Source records
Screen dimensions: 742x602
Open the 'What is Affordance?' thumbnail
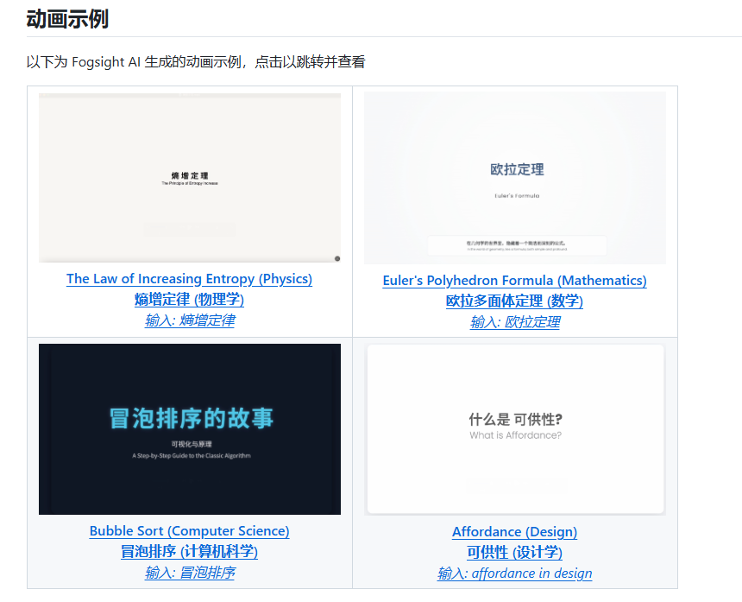[x=515, y=428]
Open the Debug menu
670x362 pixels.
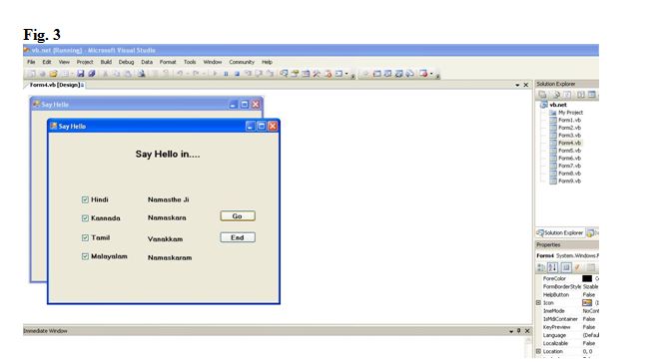click(x=126, y=62)
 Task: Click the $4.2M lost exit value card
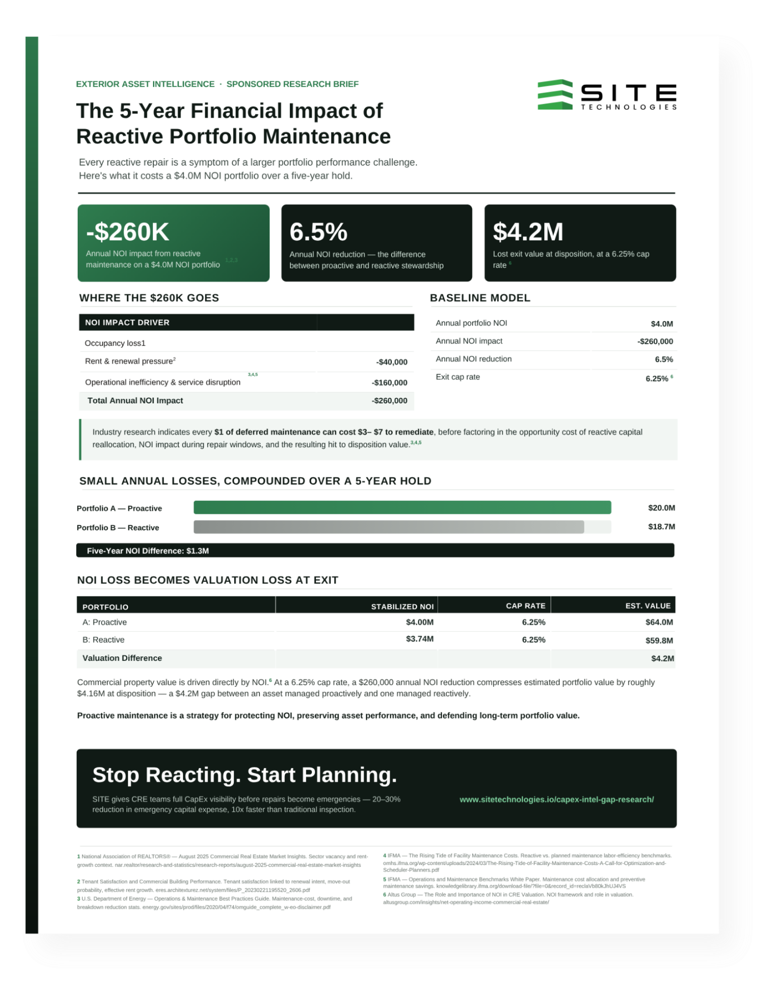[580, 243]

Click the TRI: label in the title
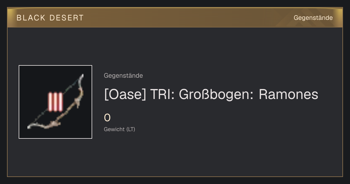click(x=162, y=94)
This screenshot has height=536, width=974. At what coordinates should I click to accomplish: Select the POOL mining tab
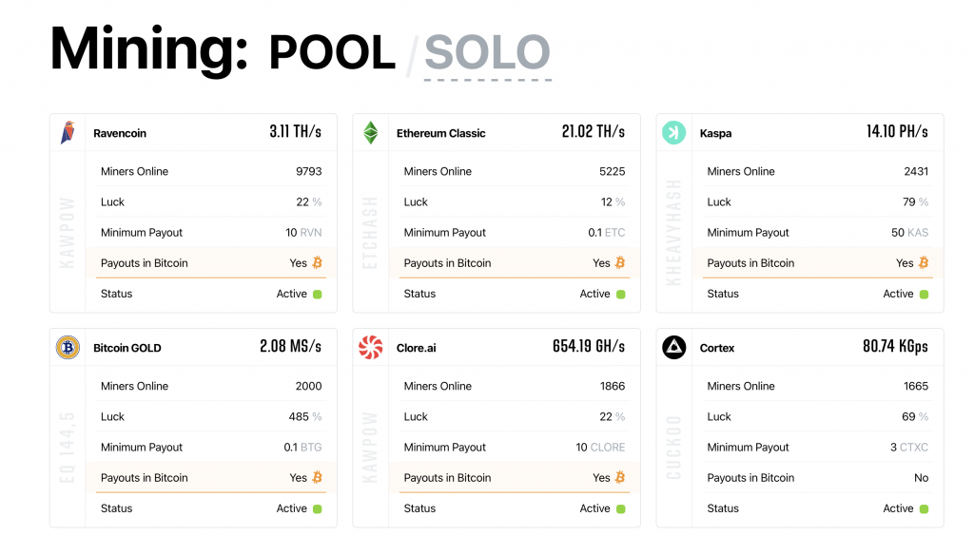[x=332, y=53]
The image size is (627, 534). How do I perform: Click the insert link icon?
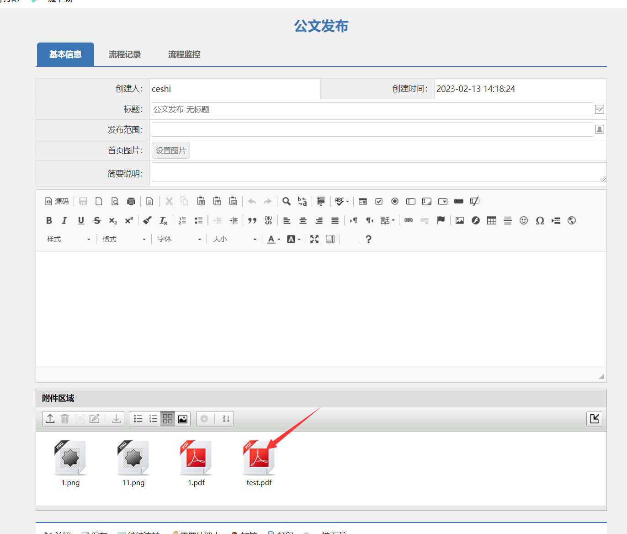(409, 220)
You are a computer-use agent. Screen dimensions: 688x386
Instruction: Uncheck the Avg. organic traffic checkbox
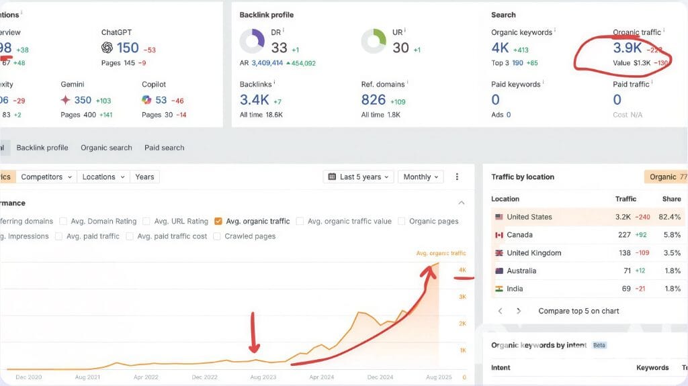click(x=218, y=221)
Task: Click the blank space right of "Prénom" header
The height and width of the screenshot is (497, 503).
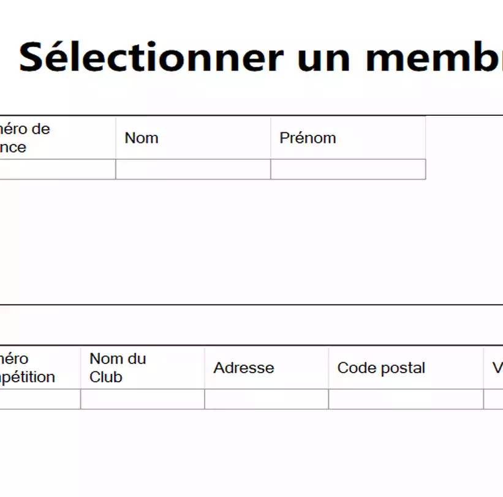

Goal of the exercise
Search the entries above for the string "dimensions", and report each line where it occurs.

Task response
Screen dimensions: 742x602
You are a computer-use agent. Screen dimensions: 688x386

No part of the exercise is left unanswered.